Involvement of p38 in Age-Related Decline in Adult Neurogenesis via Modulation of Wnt Signaling

Neurogenesis in specific brain regions in adult mammals decreases with age. Progressive reduction in the proliferation of neural stem and progenitor cells (NS/PCs) is a primary cause of this age-associated decline. However, the mechanism responsible for this reduction is poorly understood. We identify p38 MAPK as a key factor in the proliferation of neural progenitor cells (NPCs) in adult neurogenic niches. p38 expression in adult NS/PCs is downregulated during aging. Deletion of p38α in NS/PCs specifically reduces the proliferation of NPCs but not stem cells.
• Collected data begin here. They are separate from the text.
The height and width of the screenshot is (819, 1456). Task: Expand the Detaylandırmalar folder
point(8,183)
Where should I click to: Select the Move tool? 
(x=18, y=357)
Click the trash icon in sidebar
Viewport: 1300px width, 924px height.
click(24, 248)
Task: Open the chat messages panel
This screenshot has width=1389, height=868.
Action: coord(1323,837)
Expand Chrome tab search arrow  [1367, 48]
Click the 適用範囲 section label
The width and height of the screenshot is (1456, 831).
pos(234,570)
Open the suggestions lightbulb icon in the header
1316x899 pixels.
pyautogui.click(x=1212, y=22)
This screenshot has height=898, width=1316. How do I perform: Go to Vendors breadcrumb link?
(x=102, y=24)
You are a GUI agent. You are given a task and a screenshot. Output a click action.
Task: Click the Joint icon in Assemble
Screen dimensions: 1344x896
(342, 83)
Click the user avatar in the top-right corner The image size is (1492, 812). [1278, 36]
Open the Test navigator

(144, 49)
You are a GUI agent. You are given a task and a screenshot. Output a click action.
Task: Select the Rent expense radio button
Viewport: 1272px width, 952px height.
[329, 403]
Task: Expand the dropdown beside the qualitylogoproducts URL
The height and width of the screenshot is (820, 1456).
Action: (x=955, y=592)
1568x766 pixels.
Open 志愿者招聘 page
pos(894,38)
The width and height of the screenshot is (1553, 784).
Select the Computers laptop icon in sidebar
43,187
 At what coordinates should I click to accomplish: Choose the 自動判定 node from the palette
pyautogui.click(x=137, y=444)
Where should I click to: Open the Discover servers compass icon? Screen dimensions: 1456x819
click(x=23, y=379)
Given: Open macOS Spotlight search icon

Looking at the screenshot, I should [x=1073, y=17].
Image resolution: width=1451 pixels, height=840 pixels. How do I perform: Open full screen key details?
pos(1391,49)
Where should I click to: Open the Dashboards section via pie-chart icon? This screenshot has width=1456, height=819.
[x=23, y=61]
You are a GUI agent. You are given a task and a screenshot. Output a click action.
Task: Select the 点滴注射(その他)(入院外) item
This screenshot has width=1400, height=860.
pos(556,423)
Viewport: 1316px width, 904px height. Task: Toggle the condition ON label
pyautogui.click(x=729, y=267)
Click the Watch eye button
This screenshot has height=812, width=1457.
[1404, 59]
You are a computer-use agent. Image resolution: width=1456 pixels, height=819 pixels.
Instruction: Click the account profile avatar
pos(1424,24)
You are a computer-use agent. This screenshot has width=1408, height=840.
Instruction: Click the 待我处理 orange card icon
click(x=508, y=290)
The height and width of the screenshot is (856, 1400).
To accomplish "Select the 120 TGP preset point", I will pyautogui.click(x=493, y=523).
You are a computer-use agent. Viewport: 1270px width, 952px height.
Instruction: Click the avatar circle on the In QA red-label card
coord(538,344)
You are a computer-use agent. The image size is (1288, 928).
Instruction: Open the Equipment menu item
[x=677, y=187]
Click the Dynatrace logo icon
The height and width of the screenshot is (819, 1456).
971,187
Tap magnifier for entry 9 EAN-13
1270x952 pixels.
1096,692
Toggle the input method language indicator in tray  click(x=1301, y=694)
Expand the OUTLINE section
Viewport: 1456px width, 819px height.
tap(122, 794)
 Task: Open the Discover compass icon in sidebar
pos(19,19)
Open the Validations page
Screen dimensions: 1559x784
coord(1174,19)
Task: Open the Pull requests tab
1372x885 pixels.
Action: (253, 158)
Conversely, forced expression of p38α in NS/PCs in the aged mouse subventricular zone (SVZ) restores NPC proliferation and neurogenesis, and prevents age-dependent SVZ atrophy. We also found that p38 is necessary for suppressing the expression of Wnt antagonists DKK1 and SFRP3, which inhibit the proliferation of NPCs. Age-related reduction in p38 thus leads to decreased adult neurogenesis via downregulation of Wnt signaling. Kase et al. show that p38 expression in neural stem and progenitor cells (NS/PCs) in the adult brain decreases with aging. This reduction specifically causes proliferation defect in neural progenitor cells (NPCs), leading to the age-dependent decline of adult neurogenesis. Conversely, overexpression of p38α in NS/PCs in the aged brain restores NPC proliferation without exhaustion of neural stem cells.